• [Task requirements] Among the entries below, find each line with "agent" and show it.

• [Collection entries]
□ □ □ □

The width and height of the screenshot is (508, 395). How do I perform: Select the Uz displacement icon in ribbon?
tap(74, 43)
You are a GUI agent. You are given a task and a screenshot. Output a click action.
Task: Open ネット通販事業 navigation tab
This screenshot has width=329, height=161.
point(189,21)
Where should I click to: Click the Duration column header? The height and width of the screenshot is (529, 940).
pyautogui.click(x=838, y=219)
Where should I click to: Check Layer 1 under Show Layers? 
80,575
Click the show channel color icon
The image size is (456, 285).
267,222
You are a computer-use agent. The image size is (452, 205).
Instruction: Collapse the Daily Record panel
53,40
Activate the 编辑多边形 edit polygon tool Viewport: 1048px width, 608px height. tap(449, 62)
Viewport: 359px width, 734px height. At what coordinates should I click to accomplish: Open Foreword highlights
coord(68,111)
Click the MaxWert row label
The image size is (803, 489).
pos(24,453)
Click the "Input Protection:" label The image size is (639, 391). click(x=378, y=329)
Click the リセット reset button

□ □ □ □

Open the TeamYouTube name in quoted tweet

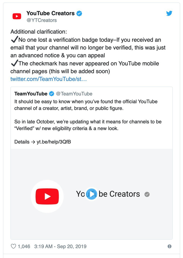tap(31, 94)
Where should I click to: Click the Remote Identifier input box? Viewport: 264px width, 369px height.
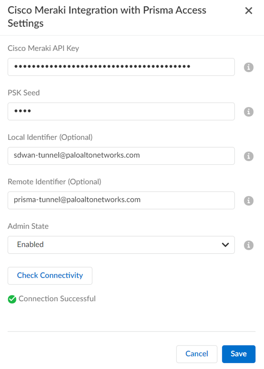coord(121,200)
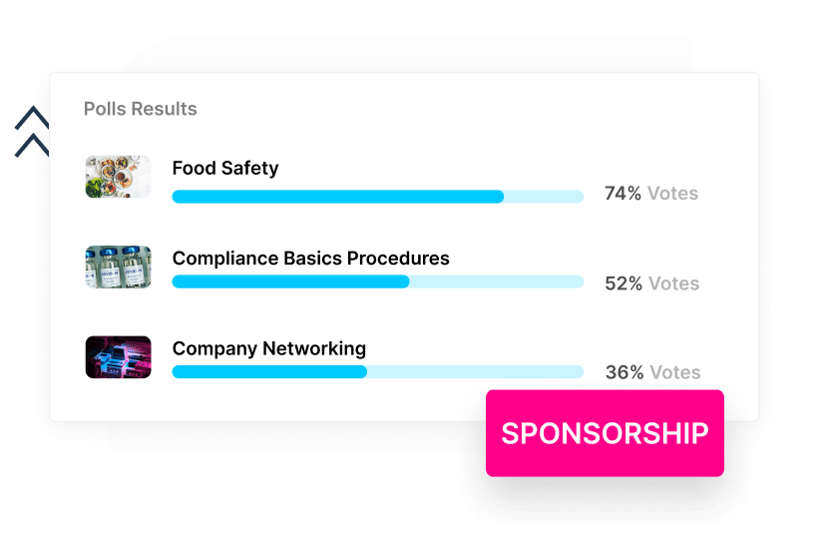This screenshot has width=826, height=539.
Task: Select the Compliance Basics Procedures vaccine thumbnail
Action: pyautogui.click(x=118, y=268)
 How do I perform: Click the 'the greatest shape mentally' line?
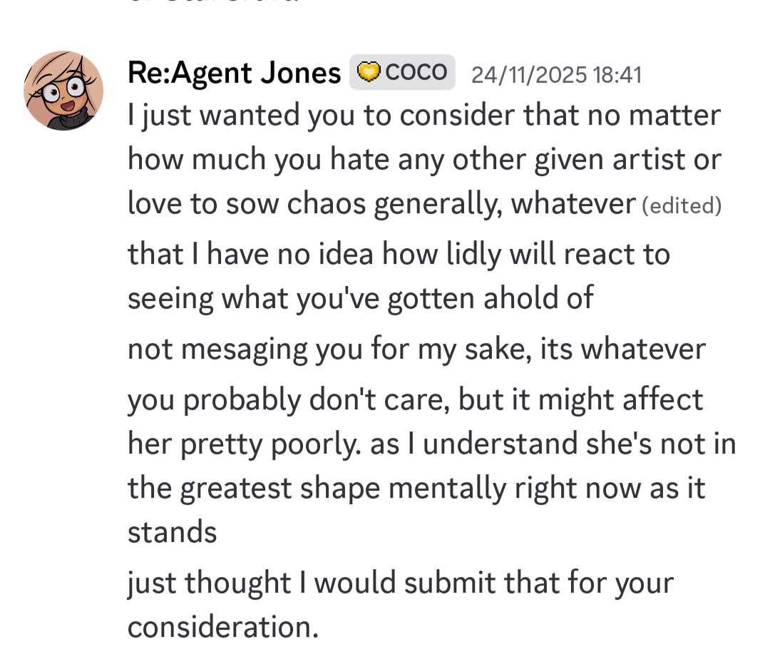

□ □ □ □

• [Written reply]
You are a GUI agent. You are given a task and a screenshot. Output a click action.
You are a computer-use agent. The image size is (452, 205).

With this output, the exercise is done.